====== Vorgegebener Text

Mittwoch, 19. Dezember 2012

Wilde Schilde(r) II

Immer wieder mal gibt es interessante Schilderzusammenstellungen. Was will uns dieser Sammelmast sagen? Man beachte dabei vor allem das ungewöhnlich detaillierte Schild in der Mitte.
Vorschläge:
A) Hier nur unbemannte 30-Tonner, Menschen bitte die andere Seite benutzen.
B) Männer mit Hut dürfen maximal 29 Tonnen wiegen, sagen ihre Frau und ihr Kind.
C) 30 Tonnen schwere Männer haben keinen Zutritt – vor allem, wenn sie einen Hut tragen und ungelenk Fußball spielen. Leichtere Frauen und Kinder (ohne Hut, aber auch ohne Füße) dürfen immerhin nach rechts / fühlen sich im Recht.
D) 30.000 Menschen denken, hier sei das Ministry of Silly Walks. Ist aber nebenan.

Sonntag, 9. Dezember 2012

Zitat der Woche (24)

Lautsprecherdurchsage der Zugabfertigerin auf einem S-Bahnhof, ohne Einleitung und ganz erfüllt von menschelnder Sorge warmherzig herausgebrüllt:
"Jetz reicht's mir aba! Raus aus de Gleise, aba janz schnell!"

Sonntag, 25. November 2012

Zitat der Woche (23)

Die Mutter der Protokollantin kommentiert die Feststellung, dass Ostern 2013 schon Ende März und damit sehr früh liege, gedankenverloren folgendermaßen:
"Ja, deshalb ist ja Heilig Abend diesmal auch schon ganz früh." 
(veröffentlicht mit freundlicher Genehmigung)

Donnerstag, 25. Oktober 2012

Ö-Eier

Trotz multilateralen Unmuts und Verwirrtseins: Jahr für Jahr beginnt bekanntlich in Kalenderwoche 35, spätestens allerdings am 1. September, in den Märkten das unsägliche W-Fest – das, dessen Name nicht genannt werden darf. Auch wenn die MitarbeiterInnen es oft noch nicht angemessen feiern, so startet zumindest aber, pars pro toto, das große Auftürmen leckerer und weniger leckerer, kitschiger und noch kitschigerer Artikel. So weit, so normal (da "normal" von "Norm" kommt). Dass neuerdings allerdings die Saisonware der üblichen Verdächtigen bereits im Oktober sogar für Ostern feilgeboten wird, ist zumindest verwunderlich. Regelrecht skandalös dagegen – und da war sie wieder, die Norm, die Gleichmacherei – ist, dass der Osterhase sich inzwischen, wenn das Produkt es erfordert, sogar als Nikolaus oder W[zensiert]smann verkleidet! Zumindest sieht er ihm täuschend ähnlich. Schmückt sich da einer mit fremden Rentieren?
Spannung, Spiel, Schokolade und wichtige Feste: All in one und das schon im Herbst!
So wird das Ü-Ei zum O- oder Ö-Ei. Oder auch zum Öh?-Ei.

============

Übungsaufgaben:
1. Geben Sie die Datensätze vom Anfang bis einschließlich der Zeile mit „This screenshot has height=770, width=1053.“ wortgetreu wieder. Lassen Sie die Bilder dabei weg.
2. Greifen Sie den Text über vorzeitig angebotene Festtagsware dort auf, wo er endet, und führen Sie ihn weiter.

====== Datensätze

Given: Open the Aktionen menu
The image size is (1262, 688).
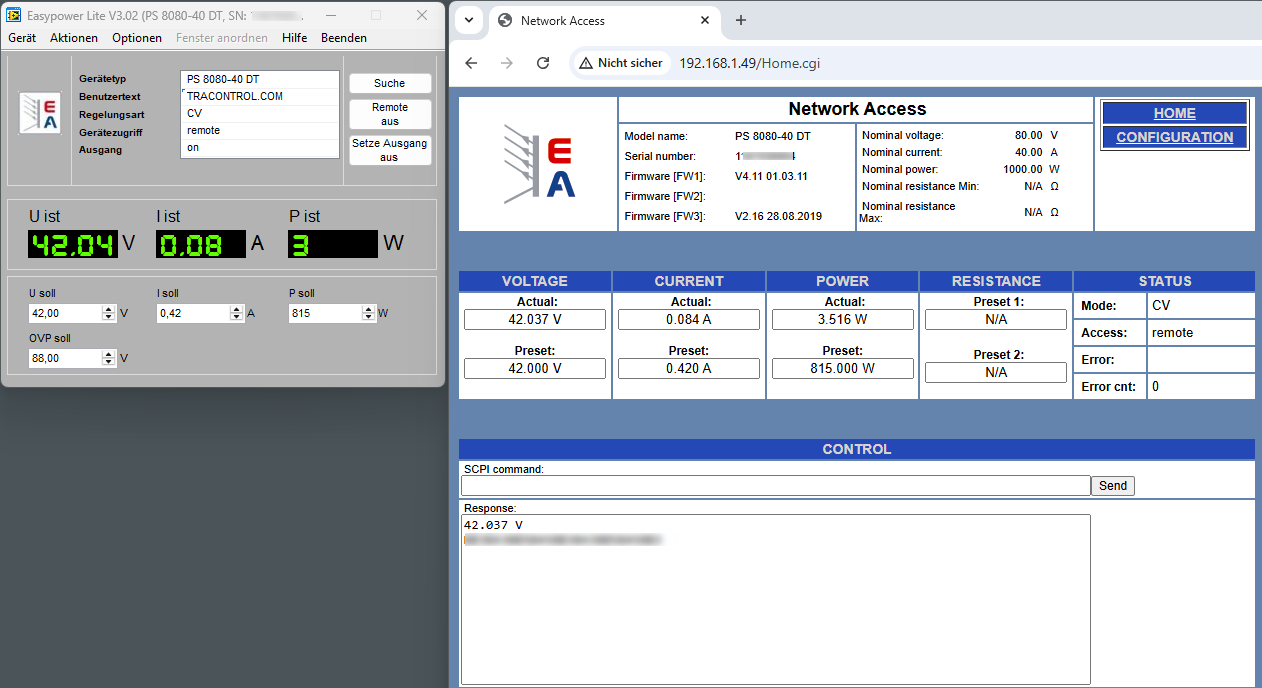Looking at the screenshot, I should click(74, 38).
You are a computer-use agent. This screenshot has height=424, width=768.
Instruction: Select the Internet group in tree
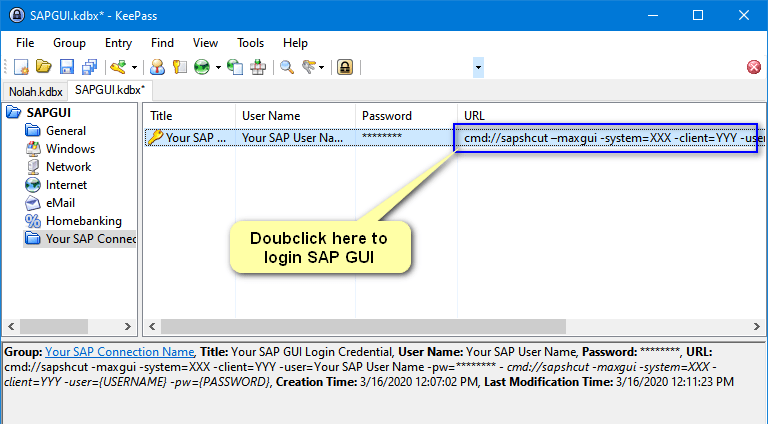66,185
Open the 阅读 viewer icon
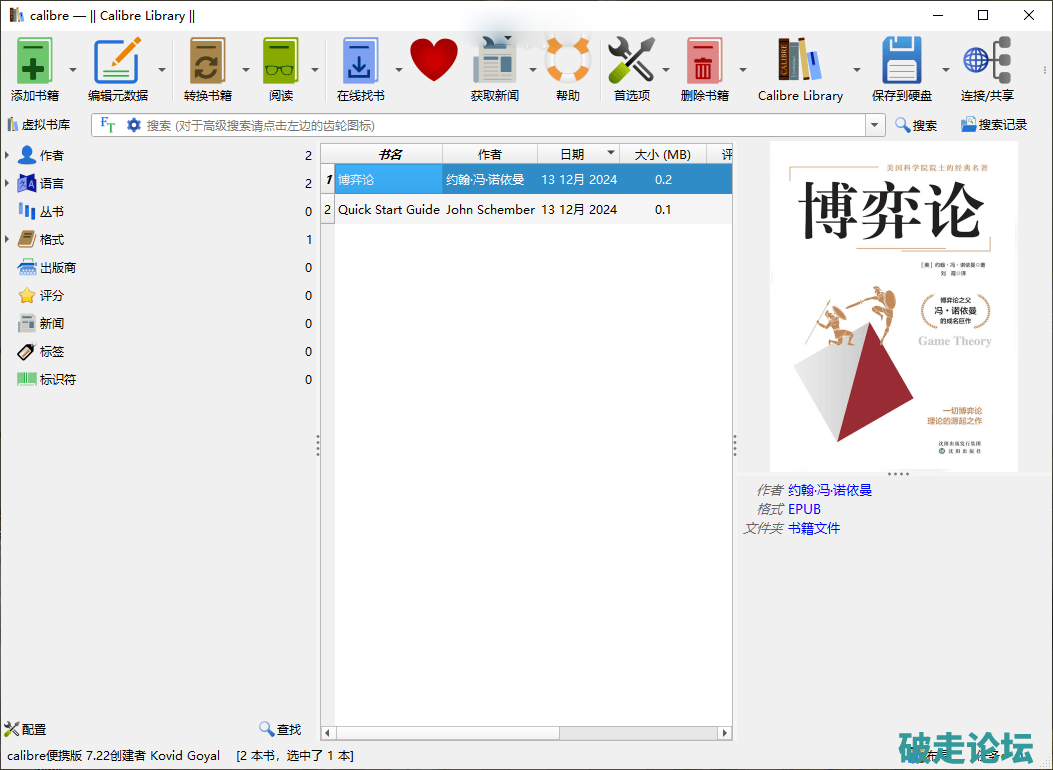This screenshot has height=770, width=1053. [281, 62]
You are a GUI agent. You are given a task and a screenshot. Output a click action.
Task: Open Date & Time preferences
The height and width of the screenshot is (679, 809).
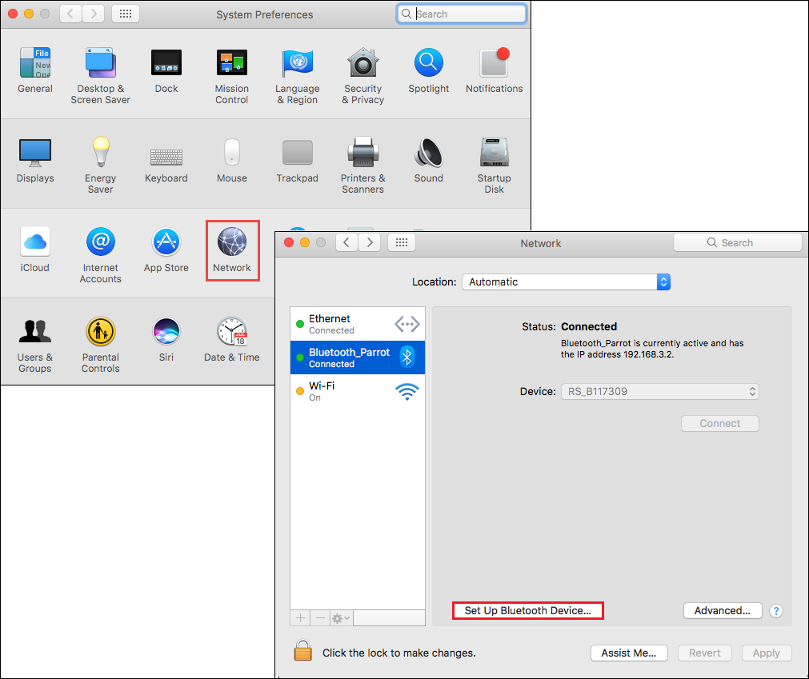(x=232, y=332)
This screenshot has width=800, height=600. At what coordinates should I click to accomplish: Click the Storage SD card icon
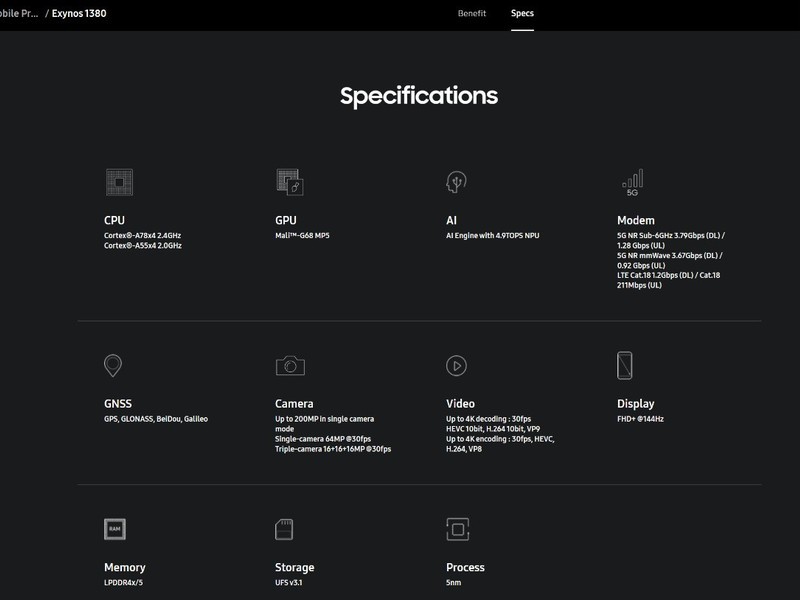pyautogui.click(x=284, y=530)
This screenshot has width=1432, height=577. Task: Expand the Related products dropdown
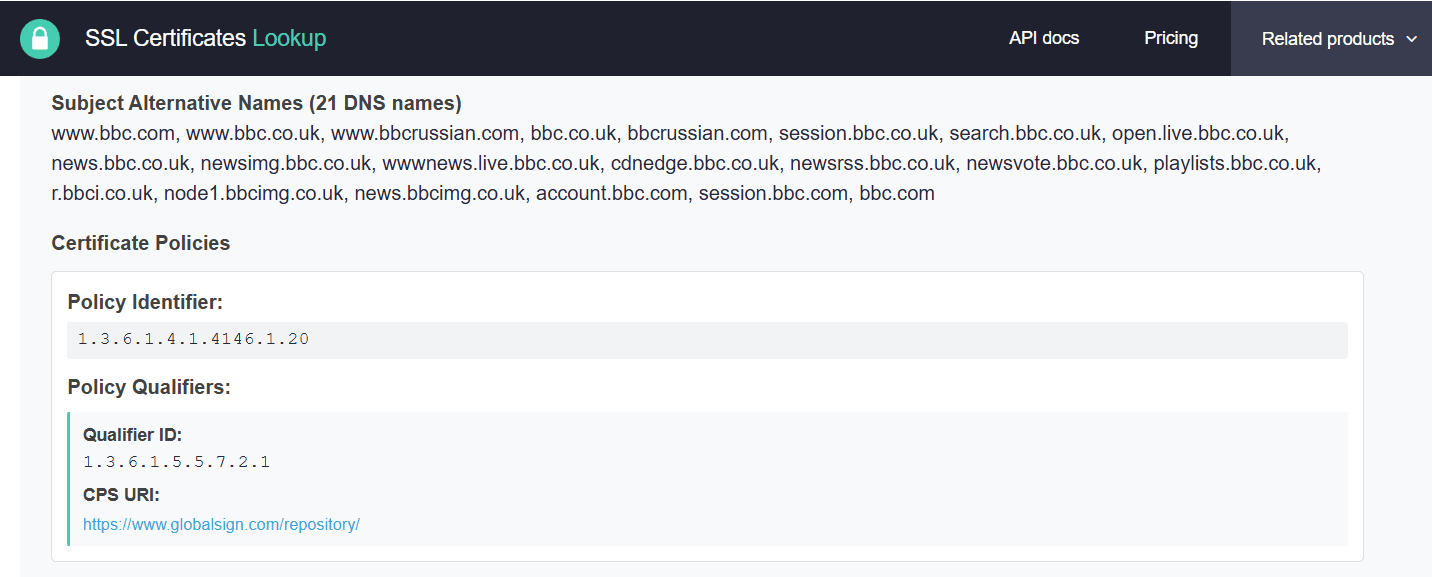1331,39
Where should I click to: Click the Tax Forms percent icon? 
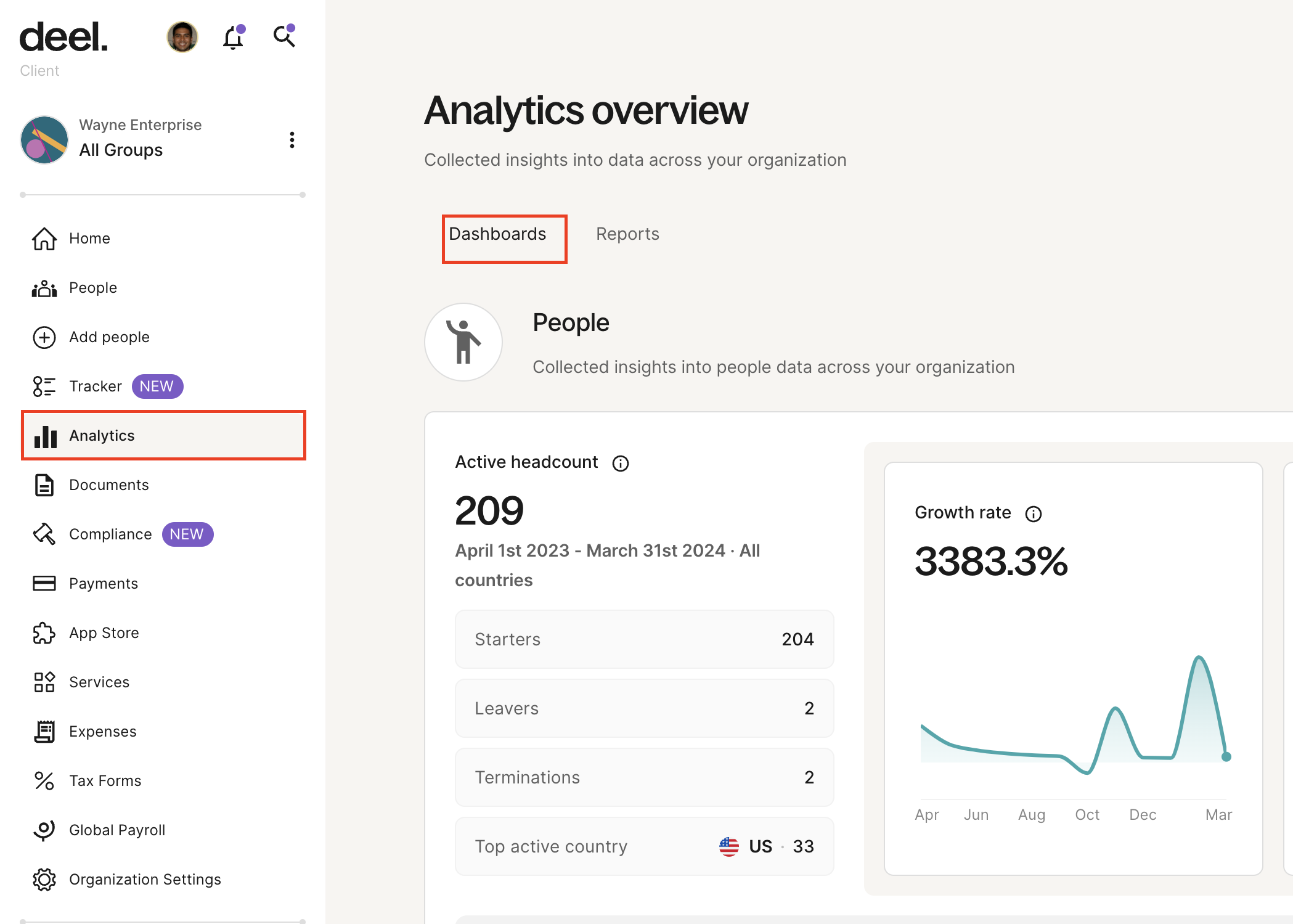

============

Lösungen zur Übung:
1.
Given: Open the Aktionen menu
The image size is (1262, 688).
Looking at the screenshot, I should click(74, 38).
You are a computer-use agent. This screenshot has height=424, width=768.
Instruction: Select the Internet group in tree
66,185
Open the 阅读 viewer icon
This screenshot has height=770, width=1053. [281, 62]

2.
Abgesehen davon beruhigen uns die vielzitierten, leidigen Deppenleerzeichen, dass der Euro sich nicht entwertet, es hier noch was gibt fürs Geld: für nur 79 Cent Kinder, ein Ü-Ei oder Oster-Anhänger. Na, vom Preis-Leistungs-Verhältnis her würden sich aus dieser Auswahl die meisten wohl eher nicht für die Süßware entscheiden. Oder "und" statt "oder"? Gibt es das alles für 0,79 Euro? Öh, ey?

Mittwoch, 10. Oktober 2012

Sturm, Steine, Sand und Sinn

Ähnlich wie localhost möchte ich normalerweise solch private Einblicke nicht in meinem Blog haben, aber es gibt Träume, die einfach einer Diskussion bedürfen. Rätsel gibt mir dabei v. a. die Frage auf, warum ich so einen Mist träume:

Nachdem ich auf einer rauschenden Hochzeit zu Gast gewesen war, die open air stattfand und in Regen, Sturm und Unwetter versank, wurde ich auf einer steinigen, staubigen Landstraße ausgesetzt, auf der ich nun in Festmode entlangschlurfe. Die Straße, die diese Bezeichnung kaum verdient, ist so staubig, dass es dort erstens wohl nie verkehrstechnische Modernisierungen (auch "Asphaltierung" genannt) gegeben und zweitens noch nie geregnet hat. Drumherum gibt es das große Nichts, allerdings ist ein verlassenes ostdeutsches Nest ausgeschildert. Ein Auto rauscht vorbei, im Inneren streiten Männer in Anzügen, etwas fliegt versehentlich aus dem Fenster. Am Rand der Straße finde ich es: Es ist das Handy von Peer Steinbrück. Der SPD-Kanzlerkandidat nutzt übrigens das ganz alte, klassische Nokia aus den 1990ern (hieß das Modell 3310?) in schmuckem, charakterstarkem Mausgrau. Während ich noch überlege, was ich damit nun mache, wie ich es ihm wieder zukommen lasse oder ob sich das erstmal auf irgendeine Weise journalistisch verwerten lässt, klingelt es. Nach kurzem Zögern nehme ich ab. Helmut Kohl ist dran. Er herrscht mich wütend und wirr an, wer ich sei, er wolle doch "den Steinbrück noch was fragen", und legt wieder auf.

Ah, ja. Mir drängt sich die Vermutung auf, mit manchen Träumen wollen mir mein Un- und Unterbewusstsein absolut rein gar nichts sagen. Die sollen auch keine Probleme lösen. Sondern die sind schlicht von vorne bis hinten Müll. Oder wurde an mir schon eine neue Wahlkampfform ausprobiert?

Sonntag, 7. Oktober 2012

Zitat der Woche (22)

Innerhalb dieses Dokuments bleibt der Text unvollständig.